Frequently Asked Questions for Perthes Disease

Is Perthes Disease curable?

It is not curable because we don't know the cause. However, it is a self-healing disease, meaning the body is able to heal the bone in the femoral head that is affected. The healing process and the duration of the disease vary from patient to patient. The clinical outcome also varies, depending on the age of the patient, the extent of femoral head involvement, and the lateral pillar height.

Will my child ever be able to run again or be involved in sports?

In our experience, most patients are able to return to running and sports once the femoral head is in the mid re-ossification or healed stage.

Why do they call it a “disease?” 

It is a disease because it adversely affects the cells in the femoral head and affects hip function and development. 

Should I expect a lot of complaints of pain?

Pain generally suggests that there is hip joint inflammation and your child may be doing too much activity that irritates the inflammation. The amount of pain experienced by a child with Perthes disease varies from patient to patient. Some patients complain of activity-related pain or night pain only. Your child may complain of groin, thigh or knee pain.
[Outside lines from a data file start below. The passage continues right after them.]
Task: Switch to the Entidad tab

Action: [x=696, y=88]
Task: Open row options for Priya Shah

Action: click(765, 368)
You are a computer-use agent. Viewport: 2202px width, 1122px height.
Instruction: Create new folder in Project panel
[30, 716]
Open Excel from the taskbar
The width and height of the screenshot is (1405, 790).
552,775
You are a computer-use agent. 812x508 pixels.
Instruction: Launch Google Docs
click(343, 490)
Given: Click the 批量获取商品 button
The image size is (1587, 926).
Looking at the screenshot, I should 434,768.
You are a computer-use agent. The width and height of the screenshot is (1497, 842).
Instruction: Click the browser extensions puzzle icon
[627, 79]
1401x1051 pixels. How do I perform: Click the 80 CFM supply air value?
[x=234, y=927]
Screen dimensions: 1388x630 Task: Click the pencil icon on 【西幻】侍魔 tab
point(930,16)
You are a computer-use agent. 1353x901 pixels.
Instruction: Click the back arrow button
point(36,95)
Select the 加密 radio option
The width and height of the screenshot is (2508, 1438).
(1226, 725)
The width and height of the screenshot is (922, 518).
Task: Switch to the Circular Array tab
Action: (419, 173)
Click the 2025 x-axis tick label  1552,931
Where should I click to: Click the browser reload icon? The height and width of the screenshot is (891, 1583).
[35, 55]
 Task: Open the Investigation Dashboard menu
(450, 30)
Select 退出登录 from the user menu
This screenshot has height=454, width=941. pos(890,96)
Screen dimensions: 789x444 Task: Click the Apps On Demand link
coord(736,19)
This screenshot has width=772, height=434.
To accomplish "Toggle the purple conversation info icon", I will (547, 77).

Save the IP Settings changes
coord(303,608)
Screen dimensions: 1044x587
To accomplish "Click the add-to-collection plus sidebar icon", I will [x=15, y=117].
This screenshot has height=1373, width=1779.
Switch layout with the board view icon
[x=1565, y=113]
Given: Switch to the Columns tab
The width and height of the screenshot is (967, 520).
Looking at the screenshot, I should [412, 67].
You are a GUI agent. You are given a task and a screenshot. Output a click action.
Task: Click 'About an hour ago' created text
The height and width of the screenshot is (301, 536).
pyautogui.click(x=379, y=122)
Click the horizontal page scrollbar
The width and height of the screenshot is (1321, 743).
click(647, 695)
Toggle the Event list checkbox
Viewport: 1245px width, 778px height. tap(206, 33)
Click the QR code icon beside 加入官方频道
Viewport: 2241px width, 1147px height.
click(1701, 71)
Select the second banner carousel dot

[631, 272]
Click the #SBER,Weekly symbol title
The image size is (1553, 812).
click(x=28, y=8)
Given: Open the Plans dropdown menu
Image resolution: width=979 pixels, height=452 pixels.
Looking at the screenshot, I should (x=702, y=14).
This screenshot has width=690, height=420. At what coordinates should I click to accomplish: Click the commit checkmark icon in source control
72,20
They may have restricted movement and a mild limp. You and your child’s doctor will discuss how to manage pain. 

How does the hip grow back?

Although the blood flow to a part or all of the femoral head is disrupted and stops the femoral head from growing, healing will occur over time since tissue around the affected femoral head is alive and is able to respond to the abnormal change. In many patients, especially those with early onset of the disease (before age 6), normal growth is restored as the new vessels enter the dead bone and start the healing process. In older patients, restoration of normal growth of the hip is not as predictable.

Will my child need a hip replacement? If so, when?

Hip replacement is not a surgery for children. Only if a patient develops painful degenerative arthritis later in adulthood is the hip replacement surgery warranted. Even with a deformed femoral head, most patients can perform daily activities and sports activities once the hip has healed.

What activities are safe or beneficial for my child?

We would recommend a consultation with your physician to determine the activities that are safe and beneficial because the answer would depend on the stage of the disease, your child's symptoms, hip joint stiffness and your child's age.